Chicago Marks Lowest March Murder Rate Since 1959
By Samantha Abernethy in News on Apr 1, 2013 10:15PM
Chicago Police Superintendant Garry McCarthy. Photo Credit: Viewminder
Chicago Police Superintendant Garry McCarthy said Monday that the city put up the lowest March homicide total since 1959. There were 16 homicides in March, down from 52 in March 2012.
In the first three months of 2013, the city recorded a total of 70 homicides, down from 120 homicides in the same span of 2012. In January, there were 43 murders in Chicago, the highest January total since 2002. In February, the city recorded 14 homicides in February, the lowest monthly total since 1957.
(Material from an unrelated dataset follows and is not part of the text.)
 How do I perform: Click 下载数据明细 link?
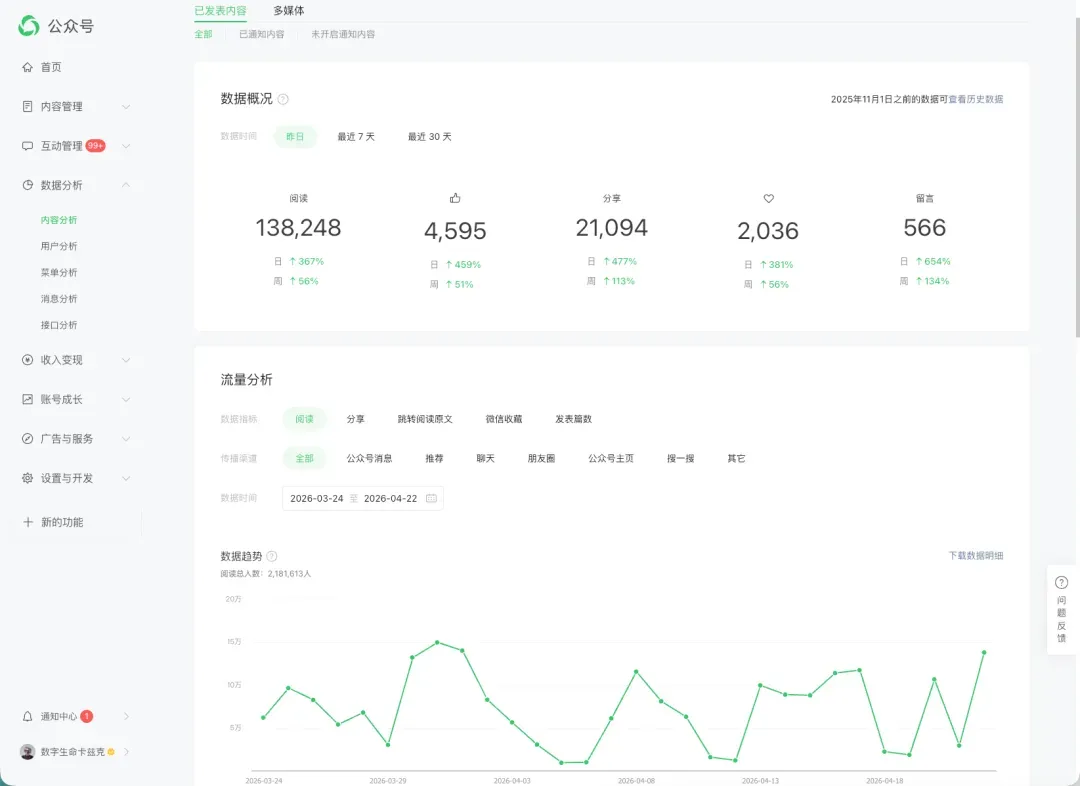click(975, 555)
But that might not mean much. CBS Correspondent Jay Levine writes:
If you weren’t paying close attention, you might have thought they were saying Chicago’s safer than it’s been in 50 years. In reality, it was simply a return to normal after a huge spike early last year.
Take a closer look at the numbers: 2013′s 70 first-quarter homicides was a major improvement over 2012′s 120 - but not over 2011 or 2010 or 2009.
McCarthy is downplaying the role of weather, as people are quick to point out March 2012 was a sauna compared to March 2013. McCarthy and others credit the new "hot zone" policing strategy, which added police officers working overtime in Chicago's most violent areas.
“It’s not one thing, it’s everything we do," McCarthy told CBS. "It has to do with our deployment; it has to do with saturation deployment, which we started in early February; it has to do with accountability; it has to do with putting the cops on the dots, and seizing guns; it has to do with good prosecutions; it has to do with community policing, which is something that we’re focusing on.”